→ **Goal**:
Reproduce every line of the material below without changing anything.

═══ Data section

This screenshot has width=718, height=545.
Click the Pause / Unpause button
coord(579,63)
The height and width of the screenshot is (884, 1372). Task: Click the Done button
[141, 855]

══════

→ **Reply to the exercise**:
This screenshot has width=718, height=545.
Click the Pause / Unpause button
coord(579,63)
The height and width of the screenshot is (884, 1372). Task: Click the Done button
[141, 855]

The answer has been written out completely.